The center’s three themes:
Theme 1: Computing tools
Researchers in this theme are developing novel approaches by integrating state-of-the-art computer tools for multiscale modeling from the composite particle to the coarse-grained atomistic levels. They’re using Lattice Microbes, NAMD, VMD, Martini, GROMACS, and computational microscopy.
Theme 2: Revolutionary experimental data
To generate these models, our researchers rely on close synergy between computational modeling and developing unique and revolutionary methods to obtain experimental data. These methods collect precise information about the cell’s size, shape, organelles, metabolite state, proteins, lipids, nucleic acid composition, network of reactions within the cell, and interactions with its environment – all as a function of time.
Theme 3: Science education and research
The long-range goal of the center is to systematically organize interactive activities in these themes to make and use predictions of the time-dependent behavior for every cellular species. This will allow for scientific explorations that might be otherwise impossible in terms of complexity or the need for multitudes of resource-intensive experiments.
Our team
Motivated by our success in simulating a live minimal cell and creating its Martini/GROMACS MD model, our highly qualified and collaborative team has expertise in computational sciences, super-resolution imaging, bioengineering, cell, chemical, and synthetic biology, data dissemination, machine learning, and visualization.

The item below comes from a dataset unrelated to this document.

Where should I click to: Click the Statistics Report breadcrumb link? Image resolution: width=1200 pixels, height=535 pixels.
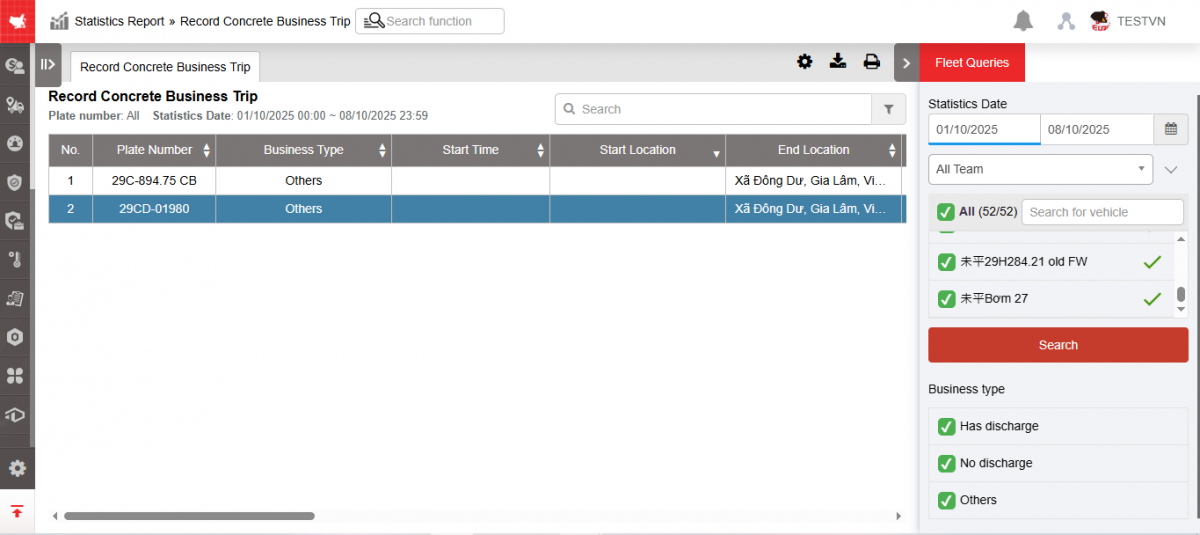tap(119, 21)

Our collaborators are ready to take on the challenge of developing quantitative models for more complex bacterial and eukaryotic cells. Plus, A new in-person seminar series (which already included STC European collaborators) and new research collaborations are increasing the number of interactions, including participants from minority-serving institutions.
Tools we use
We are fine-tuning the experimental tools that will accelerate our challenging computational work. We’re using a state-of-the-art MINFLUX microscope, allowing live-cell tracking of single molecules with a spatial resolution of 2 nm for minutes, while maintaining sub-ms time-resolution. We have obtained preliminary results, both on-site and with remote access, including data from our partners from minority-serving institutions.
Combined with existing cryo-electron tomography (for cell shape and architecture) and newly developed label-free infrared microscopy (providing spatial mapping of chemical compositions and metabolites inside the cell), we now have the data needed to continue improving our computer models.
As our models develop, we will simulate biological processes such as gene expression, metabolism, organelle dynamics and cell division under the influence of the environment, from the underlying molecular diffusion and chemical reactions within the cell.
Our Home: The Beckman Institute
Much of the center’s research happens at the Beckman Institute for Advanced Science and Technology on the UIUC campus. The institute uses interdisciplinary collaboration to produce scientific and technological advances that wouldn’t happen in siloed departments.
It’s a place in which researchers come from different departments all over campus—from chemistry to engineering to psychology, nearly 50 departments in all—to work together, each bringing a different piece of the puzzle to a wide range of major scientific and technological challenges.
The institute houses some of the most advanced lab equipment and technology in the world. It also provides places for both structured collaboration and informal ways for faculty as well as students to connect with each other.